> What the exercise asks
Your output should be the lines of the entries below, exactly, from the first one through the line that holds "Click the upload file icon".

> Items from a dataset
BEGIN
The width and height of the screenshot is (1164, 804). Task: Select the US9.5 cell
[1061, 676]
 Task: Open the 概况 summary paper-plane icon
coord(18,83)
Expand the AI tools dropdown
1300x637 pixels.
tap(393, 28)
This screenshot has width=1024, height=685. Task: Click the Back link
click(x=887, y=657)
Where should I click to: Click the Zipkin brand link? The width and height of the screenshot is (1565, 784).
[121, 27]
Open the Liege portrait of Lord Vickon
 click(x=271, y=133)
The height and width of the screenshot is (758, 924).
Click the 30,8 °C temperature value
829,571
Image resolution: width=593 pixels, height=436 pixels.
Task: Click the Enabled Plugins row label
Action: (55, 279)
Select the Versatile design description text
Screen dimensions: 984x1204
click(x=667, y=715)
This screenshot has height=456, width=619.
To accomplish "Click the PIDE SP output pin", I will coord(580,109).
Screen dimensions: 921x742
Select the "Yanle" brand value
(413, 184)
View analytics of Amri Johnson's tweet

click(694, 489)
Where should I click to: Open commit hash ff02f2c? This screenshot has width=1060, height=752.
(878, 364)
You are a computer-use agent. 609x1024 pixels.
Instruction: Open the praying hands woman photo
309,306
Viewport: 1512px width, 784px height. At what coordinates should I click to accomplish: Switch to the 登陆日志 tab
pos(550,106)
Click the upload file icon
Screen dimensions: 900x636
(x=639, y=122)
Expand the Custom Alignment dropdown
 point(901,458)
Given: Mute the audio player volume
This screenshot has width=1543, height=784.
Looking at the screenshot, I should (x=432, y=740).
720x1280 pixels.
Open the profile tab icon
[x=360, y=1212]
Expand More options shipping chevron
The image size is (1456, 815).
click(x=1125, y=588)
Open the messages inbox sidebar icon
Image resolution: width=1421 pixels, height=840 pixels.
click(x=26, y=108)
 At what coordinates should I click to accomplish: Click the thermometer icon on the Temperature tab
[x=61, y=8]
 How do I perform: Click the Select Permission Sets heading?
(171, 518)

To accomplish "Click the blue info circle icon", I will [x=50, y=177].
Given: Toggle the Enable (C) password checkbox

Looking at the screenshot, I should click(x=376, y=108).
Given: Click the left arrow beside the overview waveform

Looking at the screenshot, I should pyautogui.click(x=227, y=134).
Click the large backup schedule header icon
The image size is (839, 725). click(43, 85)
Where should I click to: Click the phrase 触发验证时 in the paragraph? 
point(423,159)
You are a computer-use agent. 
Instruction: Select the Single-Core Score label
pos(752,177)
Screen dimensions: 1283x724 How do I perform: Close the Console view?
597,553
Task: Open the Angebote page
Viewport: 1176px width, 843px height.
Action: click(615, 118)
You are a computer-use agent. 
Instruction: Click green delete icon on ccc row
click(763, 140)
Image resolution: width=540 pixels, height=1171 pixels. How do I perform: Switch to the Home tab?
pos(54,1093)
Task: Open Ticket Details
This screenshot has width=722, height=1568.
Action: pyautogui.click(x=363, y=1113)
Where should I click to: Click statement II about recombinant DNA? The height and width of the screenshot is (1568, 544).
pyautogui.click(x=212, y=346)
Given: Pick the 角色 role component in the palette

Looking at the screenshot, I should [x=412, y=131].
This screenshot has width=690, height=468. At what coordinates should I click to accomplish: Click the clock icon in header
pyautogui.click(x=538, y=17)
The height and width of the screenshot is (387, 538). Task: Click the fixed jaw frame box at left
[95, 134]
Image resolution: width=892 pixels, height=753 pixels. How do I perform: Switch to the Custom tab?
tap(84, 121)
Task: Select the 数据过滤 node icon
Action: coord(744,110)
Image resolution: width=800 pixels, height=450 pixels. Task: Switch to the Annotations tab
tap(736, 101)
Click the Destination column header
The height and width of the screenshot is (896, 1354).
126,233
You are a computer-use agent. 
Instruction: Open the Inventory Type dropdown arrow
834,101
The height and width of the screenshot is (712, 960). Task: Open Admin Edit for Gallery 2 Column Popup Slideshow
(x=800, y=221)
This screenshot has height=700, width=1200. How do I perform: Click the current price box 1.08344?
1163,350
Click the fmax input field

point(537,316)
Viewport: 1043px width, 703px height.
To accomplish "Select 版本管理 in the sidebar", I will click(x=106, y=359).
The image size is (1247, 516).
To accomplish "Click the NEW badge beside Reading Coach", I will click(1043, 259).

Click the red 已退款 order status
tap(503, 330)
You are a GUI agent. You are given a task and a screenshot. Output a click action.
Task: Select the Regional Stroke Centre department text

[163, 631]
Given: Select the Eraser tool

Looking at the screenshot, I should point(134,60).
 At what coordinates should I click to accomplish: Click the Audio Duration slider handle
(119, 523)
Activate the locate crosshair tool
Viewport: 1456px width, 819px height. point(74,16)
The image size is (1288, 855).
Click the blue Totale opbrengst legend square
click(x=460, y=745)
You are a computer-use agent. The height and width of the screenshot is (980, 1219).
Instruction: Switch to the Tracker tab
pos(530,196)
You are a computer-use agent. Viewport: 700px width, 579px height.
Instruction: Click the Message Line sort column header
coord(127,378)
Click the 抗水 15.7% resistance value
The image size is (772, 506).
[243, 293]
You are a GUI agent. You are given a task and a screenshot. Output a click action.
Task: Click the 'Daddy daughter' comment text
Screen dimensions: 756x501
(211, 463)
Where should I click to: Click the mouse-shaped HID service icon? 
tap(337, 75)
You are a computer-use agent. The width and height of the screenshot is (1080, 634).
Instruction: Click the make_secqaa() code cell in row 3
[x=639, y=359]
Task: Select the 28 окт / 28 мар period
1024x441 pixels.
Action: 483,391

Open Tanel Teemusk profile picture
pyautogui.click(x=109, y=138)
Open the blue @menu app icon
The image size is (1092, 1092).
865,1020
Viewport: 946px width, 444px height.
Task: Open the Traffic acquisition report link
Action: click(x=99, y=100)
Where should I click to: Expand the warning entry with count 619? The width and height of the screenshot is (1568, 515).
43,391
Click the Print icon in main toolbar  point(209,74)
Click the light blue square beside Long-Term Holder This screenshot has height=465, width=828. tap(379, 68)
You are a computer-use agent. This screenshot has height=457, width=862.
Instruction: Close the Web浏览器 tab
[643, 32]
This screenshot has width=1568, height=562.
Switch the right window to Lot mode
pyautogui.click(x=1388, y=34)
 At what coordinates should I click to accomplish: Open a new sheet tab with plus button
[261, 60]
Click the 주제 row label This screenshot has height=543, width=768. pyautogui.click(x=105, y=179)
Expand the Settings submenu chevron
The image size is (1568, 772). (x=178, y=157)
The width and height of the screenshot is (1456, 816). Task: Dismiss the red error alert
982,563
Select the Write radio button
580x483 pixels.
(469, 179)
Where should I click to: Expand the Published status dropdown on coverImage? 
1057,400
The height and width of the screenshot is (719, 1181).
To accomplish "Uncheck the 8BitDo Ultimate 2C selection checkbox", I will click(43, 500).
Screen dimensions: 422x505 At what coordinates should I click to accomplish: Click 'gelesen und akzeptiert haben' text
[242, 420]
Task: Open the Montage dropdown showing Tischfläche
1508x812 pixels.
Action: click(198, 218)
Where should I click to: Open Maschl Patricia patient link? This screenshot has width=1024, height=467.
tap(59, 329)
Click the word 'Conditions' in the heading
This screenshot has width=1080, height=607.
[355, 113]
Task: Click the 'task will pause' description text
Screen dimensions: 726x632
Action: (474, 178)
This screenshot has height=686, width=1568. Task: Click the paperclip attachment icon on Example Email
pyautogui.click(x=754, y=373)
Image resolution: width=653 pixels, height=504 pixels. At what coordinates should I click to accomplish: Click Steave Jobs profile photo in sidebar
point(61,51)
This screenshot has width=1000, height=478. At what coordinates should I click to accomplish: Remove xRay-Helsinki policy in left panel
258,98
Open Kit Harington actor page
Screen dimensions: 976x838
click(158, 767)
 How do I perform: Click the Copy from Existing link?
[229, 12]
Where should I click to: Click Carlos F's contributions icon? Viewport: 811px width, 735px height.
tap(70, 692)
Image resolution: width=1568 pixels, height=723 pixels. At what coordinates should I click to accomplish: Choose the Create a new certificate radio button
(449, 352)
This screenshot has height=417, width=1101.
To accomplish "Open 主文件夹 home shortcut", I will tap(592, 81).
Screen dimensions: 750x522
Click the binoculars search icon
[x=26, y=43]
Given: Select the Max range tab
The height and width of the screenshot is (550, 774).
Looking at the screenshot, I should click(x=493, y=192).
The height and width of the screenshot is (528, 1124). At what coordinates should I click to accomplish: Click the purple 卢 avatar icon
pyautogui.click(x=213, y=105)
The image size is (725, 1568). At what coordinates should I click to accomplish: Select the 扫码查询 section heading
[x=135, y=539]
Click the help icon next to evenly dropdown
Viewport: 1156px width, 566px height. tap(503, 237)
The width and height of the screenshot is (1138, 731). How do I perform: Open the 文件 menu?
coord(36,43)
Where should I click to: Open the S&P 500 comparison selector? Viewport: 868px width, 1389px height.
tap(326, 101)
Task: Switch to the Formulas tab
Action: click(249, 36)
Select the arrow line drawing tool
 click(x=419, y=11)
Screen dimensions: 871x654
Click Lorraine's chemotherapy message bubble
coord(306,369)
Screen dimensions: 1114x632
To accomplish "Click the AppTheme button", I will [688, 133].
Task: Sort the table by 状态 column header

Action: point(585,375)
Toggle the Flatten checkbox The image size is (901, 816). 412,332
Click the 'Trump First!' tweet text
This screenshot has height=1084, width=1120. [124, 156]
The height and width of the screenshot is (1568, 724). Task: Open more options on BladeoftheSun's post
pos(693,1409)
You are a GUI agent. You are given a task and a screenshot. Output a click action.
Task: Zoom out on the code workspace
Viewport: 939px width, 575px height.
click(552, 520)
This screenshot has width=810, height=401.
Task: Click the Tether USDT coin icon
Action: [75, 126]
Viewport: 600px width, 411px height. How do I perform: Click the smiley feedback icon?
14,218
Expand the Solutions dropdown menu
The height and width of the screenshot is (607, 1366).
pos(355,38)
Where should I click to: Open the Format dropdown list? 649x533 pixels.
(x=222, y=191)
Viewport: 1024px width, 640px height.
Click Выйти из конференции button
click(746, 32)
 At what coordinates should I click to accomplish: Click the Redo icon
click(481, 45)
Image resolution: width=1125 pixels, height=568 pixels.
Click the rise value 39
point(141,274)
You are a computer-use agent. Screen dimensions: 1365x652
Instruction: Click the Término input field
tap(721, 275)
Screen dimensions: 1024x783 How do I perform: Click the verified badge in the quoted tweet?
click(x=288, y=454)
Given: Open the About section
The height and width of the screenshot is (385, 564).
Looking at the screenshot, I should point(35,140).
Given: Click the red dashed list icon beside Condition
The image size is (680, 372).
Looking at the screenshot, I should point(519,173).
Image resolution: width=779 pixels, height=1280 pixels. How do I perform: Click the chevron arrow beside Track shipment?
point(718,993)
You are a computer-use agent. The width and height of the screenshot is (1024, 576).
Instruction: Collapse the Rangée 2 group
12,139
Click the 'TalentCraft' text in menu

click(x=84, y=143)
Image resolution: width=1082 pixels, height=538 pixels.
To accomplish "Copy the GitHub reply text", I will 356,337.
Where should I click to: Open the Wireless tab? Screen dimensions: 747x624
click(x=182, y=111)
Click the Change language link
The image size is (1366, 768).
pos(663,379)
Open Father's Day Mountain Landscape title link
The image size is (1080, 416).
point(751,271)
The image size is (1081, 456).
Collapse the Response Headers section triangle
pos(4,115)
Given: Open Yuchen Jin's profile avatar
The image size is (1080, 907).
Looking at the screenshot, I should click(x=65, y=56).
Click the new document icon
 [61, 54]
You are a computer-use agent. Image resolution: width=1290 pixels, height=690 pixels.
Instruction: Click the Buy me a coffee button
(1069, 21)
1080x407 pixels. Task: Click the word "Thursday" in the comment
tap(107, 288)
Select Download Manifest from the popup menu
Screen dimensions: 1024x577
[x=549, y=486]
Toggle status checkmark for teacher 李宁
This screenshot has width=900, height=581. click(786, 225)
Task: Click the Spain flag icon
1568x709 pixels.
END
> Solution
The width and height of the screenshot is (1164, 804). Task: Select the US9.5 cell
[1061, 676]
 Task: Open the 概况 summary paper-plane icon
coord(18,83)
Expand the AI tools dropdown
1300x637 pixels.
tap(393, 28)
This screenshot has width=1024, height=685. Task: Click the Back link
click(x=887, y=657)
Where should I click to: Click the Zipkin brand link? The width and height of the screenshot is (1565, 784).
[121, 27]
Open the Liege portrait of Lord Vickon
 click(x=271, y=133)
The height and width of the screenshot is (758, 924).
Click the 30,8 °C temperature value
829,571
Image resolution: width=593 pixels, height=436 pixels.
Task: Click the Enabled Plugins row label
Action: (55, 279)
Select the Versatile design description text
Screen dimensions: 984x1204
click(x=667, y=715)
This screenshot has height=456, width=619.
To accomplish "Click the PIDE SP output pin", I will coord(580,109).
Screen dimensions: 921x742
Select the "Yanle" brand value
(413, 184)
View analytics of Amri Johnson's tweet

click(694, 489)
Where should I click to: Open commit hash ff02f2c? This screenshot has width=1060, height=752.
(878, 364)
You are a computer-use agent. 609x1024 pixels.
Instruction: Open the praying hands woman photo
309,306
Viewport: 1512px width, 784px height. At what coordinates should I click to accomplish: Switch to the 登陆日志 tab
pos(550,106)
Click the upload file icon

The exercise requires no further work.